All Products
Search
Document Center

Alibaba Cloud SDK:Configure HTTPS and TLS settings in the SDK

Last Updated:Jun 16, 2026

Configure HTTPS, TLS certificate validation, and custom CA certificates for the Alibaba Cloud SDK V1.0 for PHP to secure your API calls and manage connections in specific network environments.

Understand the V1.0 SDK defaults

The legacy V1.0 SDK has different default behaviors than V2.0 SDKs:

  • Default protocol is HTTP: Unlike V2.0 SDKs, the V1.0 SDK defaults to HTTP. You must explicitly enable HTTPS for each request.

  • Certificate validation is on by default: When you enable HTTPS, the SDK automatically validates the server's TLS certificate.

Set the request protocol

The SDK defaults to HTTP, so you must enable HTTPS on each request to encrypt data in transit.

Generic RPC request (Recommended)

$result = AlibabaCloud::rpc()
    ->product('Ecs')
    ->version('2014-05-26')
    ->action('DescribeRegions')
    ->regionId('cn-hangzhou')
    ->scheme('https')
    ->verify(true)
    ->request();

Specialized request

This style uses product-specific generated classes.

use AlibabaCloud\Ecs\Ecs;

$request = Ecs::v20140526()->describeRegions();
$result = $request
    ->scheme('https')
    ->verify(true)
    ->version('2014-05-26')
    ->product('Ecs')
    ->action('DescribeRegions')
    ->regionId('cn-hangzhou')
    ->request();

Generic ROA request

$result = AlibabaCloud::roa()
    ->product('CS')
    ->version('2015-12-15')
    ->action('DescribeClustersV1')
    ->pathPattern('/api/v1/clusters')
    ->regionId('cn-hangzhou')
    ->options([
        'query' => [
        ],
    ])
    ->scheme('https')
    ->verify(true)
    ->request();

Use the system's CA bundle (Recommended)

Set the request scheme to https and set verify to true. This is the recommended secure configuration.

$result = AlibabaCloud::rpc()
    ->scheme('https')    // Enable HTTPS
    ->verify(true)     // Enable certificate verification using the system's CA bundle
    // ... other request parameters
    ->request();

Use a custom CA certificate

If your network uses a proxy with its own certificate, provide a custom Certificate Authority (CA) bundle. You can configure this at the request level or the client level.

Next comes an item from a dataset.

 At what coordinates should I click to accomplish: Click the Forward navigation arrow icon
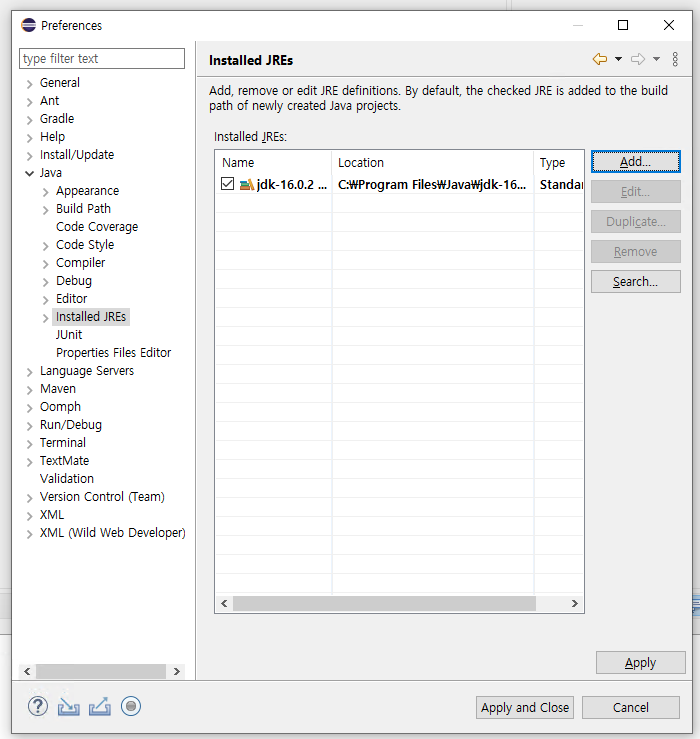[637, 60]
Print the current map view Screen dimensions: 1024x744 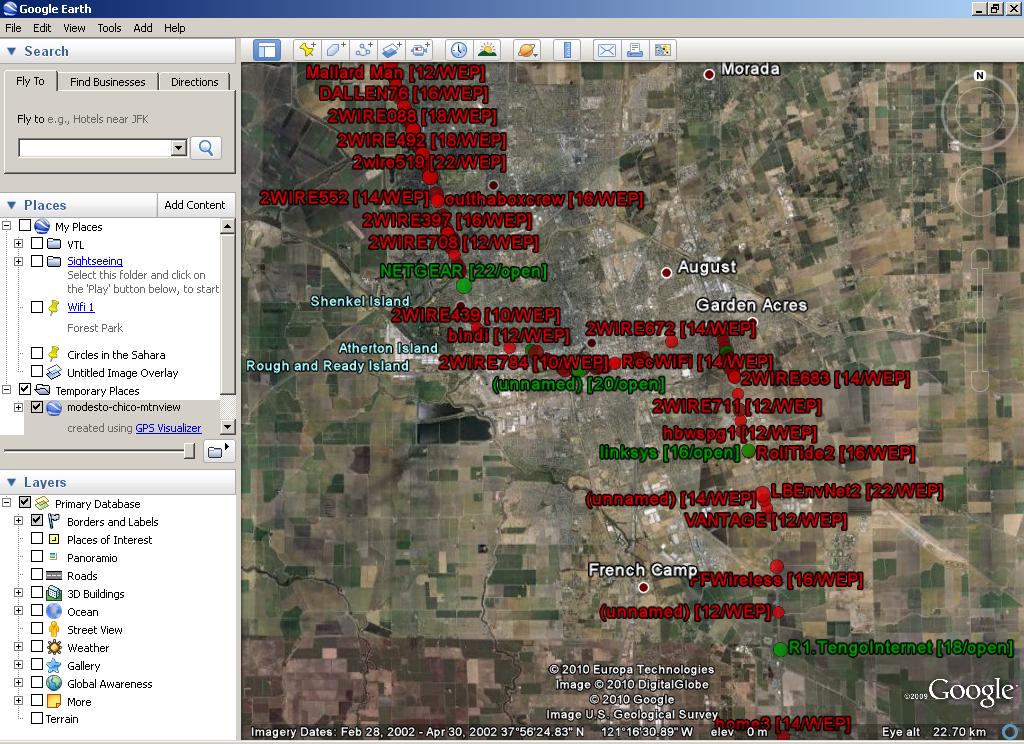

Request-level configuration

Apply the setting to a single request. This is useful for endpoints that require a different CA.

<?php

use AlibabaCloud\Client\AlibabaCloud;

$request = AlibabaCloud::rpc()
                       ->product('Sts')
                       ->version('2015-04-01')
                       ->action('GenerateSessionAccessKey')
                       ->host('sts.ap-northeast-1.aliyuncs.com');


// Use a custom CA certificate file 
$request->verify(['verify' => '/path/to/cert.pem']);
// Use a custom CA certificate file that is password-protected 
$request->verify(['verify' => ['/path/to/cert.pem','password']]);

Client-level configuration

Apply the setting to the default client so that all subsequent requests use the custom CA bundle.

<?php

use AlibabaCloud\Client\AlibabaCloud;


// Use a custom CA certificate file 
AlibabaCloud::getDefaultClient()
            ->verify(['verify' => '/path/to/cert.pem'])
            ->asDefaultClient();

// Use a custom CA certificate file that is password-protected 
AlibabaCloud::getDefaultClient()
            ->verify(['/path/to/cert.pem','password'])
            ->asDefaultClient();

Disable TLS certificate validation

Important

Disabling certificate validation is a security risk. Only use this option for testing in trusted environments. Never disable certificate validation in production code.

To skip certificate validation, set the verify parameter to False.

$result = AlibabaCloud::rpc()
    ->scheme('https')
    // This option skips certificate validation for a single API call.
    ->verify(false) 
    // ... other request parameters
    ->request();

References

Guzzle Request Options: verify: The underlying HTTP client documentation for certificate verification.